National Security grants totaled $242 million in 2015. Major programs included:
- Grants to state veterans centers to provide veterans homes and fund nursing home costs of eligible veterans ($98 million).
- Grant to help the state recover from natural and other disasters ($52 million). The amount we receive each year depends on the nature of that year’s emergencies. Most of this money goes to local governments to repay costs of responding to and recovering from disasters.
- $34 million to help the state fund the Oklahoma National Guard.
Environment grants total $208 million. The largest of these are:
- Bureau of Indian Affairs grants for tribal highway construction ($73 million) and tribal management ($11 million)
- Grants to the state for environmental programs, which are used to regulate public and private activities that create air, water, and ground pollution and to provide financial assistance for local government water and sewer projects ($39 million).
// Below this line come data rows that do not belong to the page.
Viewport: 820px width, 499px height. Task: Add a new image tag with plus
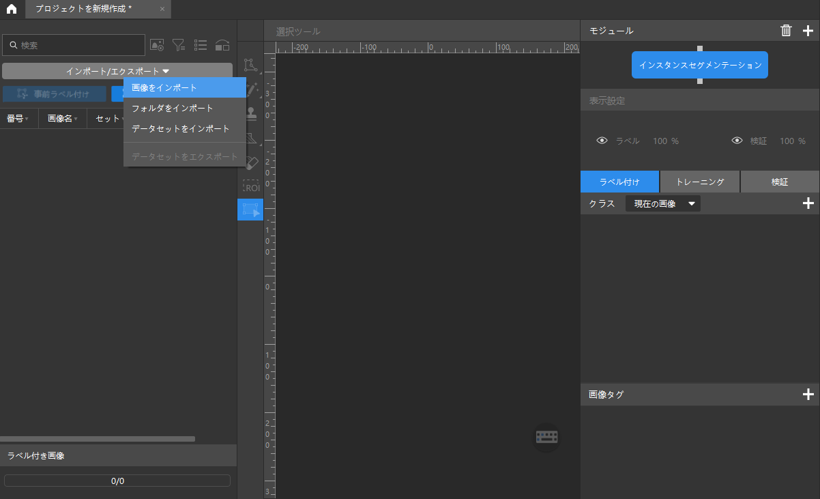point(808,394)
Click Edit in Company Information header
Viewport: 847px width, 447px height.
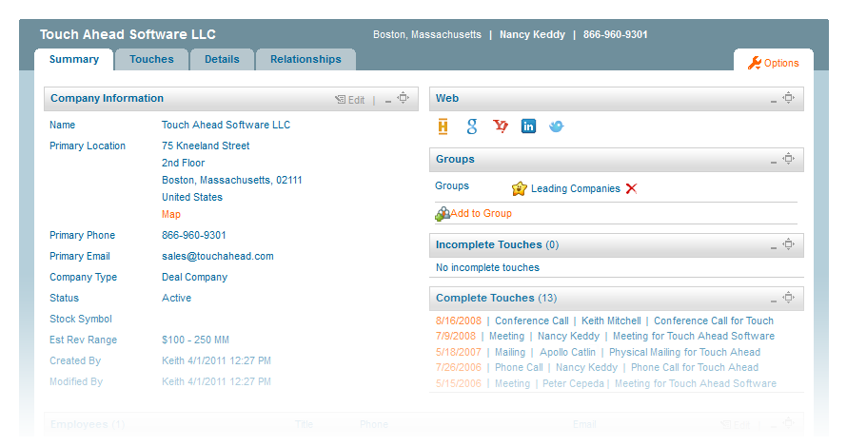[350, 100]
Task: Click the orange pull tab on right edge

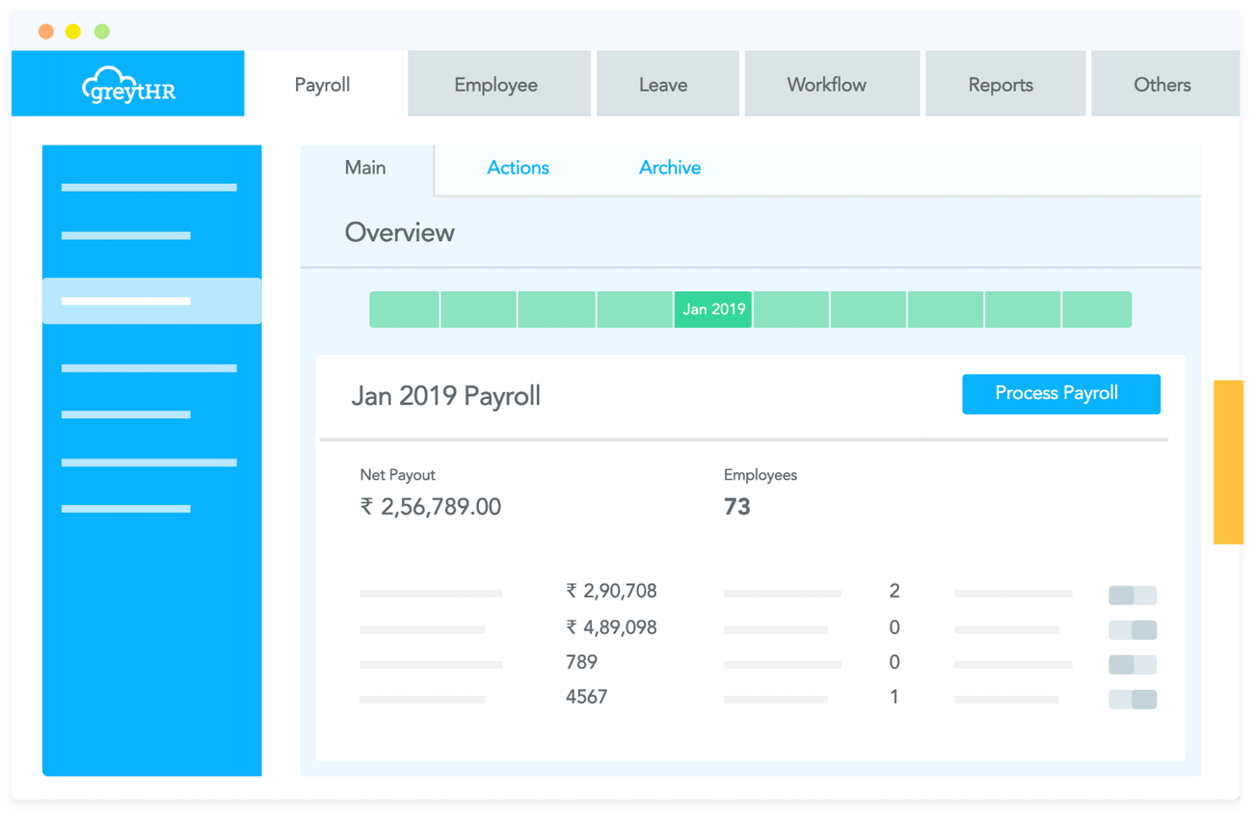Action: [1228, 461]
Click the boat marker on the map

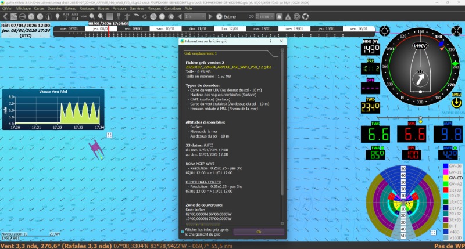pyautogui.click(x=95, y=149)
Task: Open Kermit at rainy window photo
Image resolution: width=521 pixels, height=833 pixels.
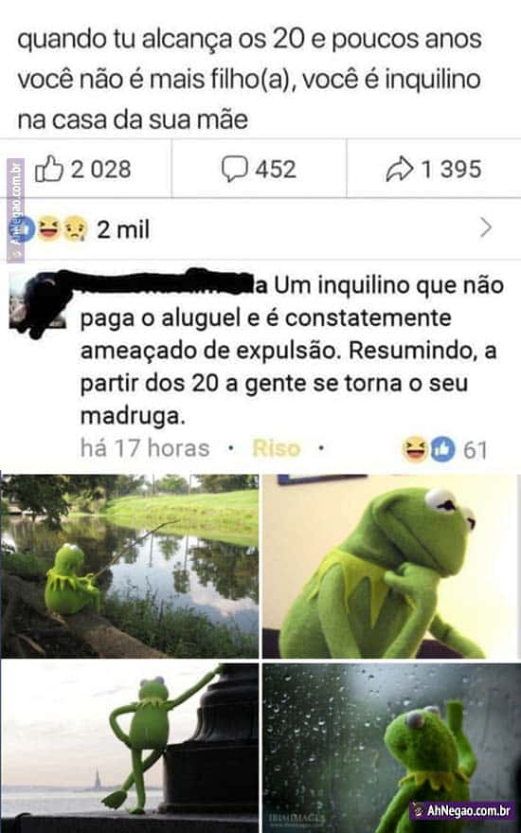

Housing and community development grants are the seventh largest type received by Oklahoma governments ($118 million). The major programs in this category are Native American Block Grants that help tribes build or improve housing and community infrastructure ($52 million) and Community Development Block Grants that help cities and counties provide new facilities and services in low- and moderate-income areas and clear slums and blights ($40 million).
Several federal agencies provide $115 million in grants that help government promote or stabilize the state’s economy. The largest programs are designed to support unemployed people and create new employment opportunities ($40 million).
Two final categories are those for Public Safety and Science. These grants are comparatively small and supplement state and local programs to help crime victims and reduce domestic violence, as well as fund energy and other scientific research at state universities.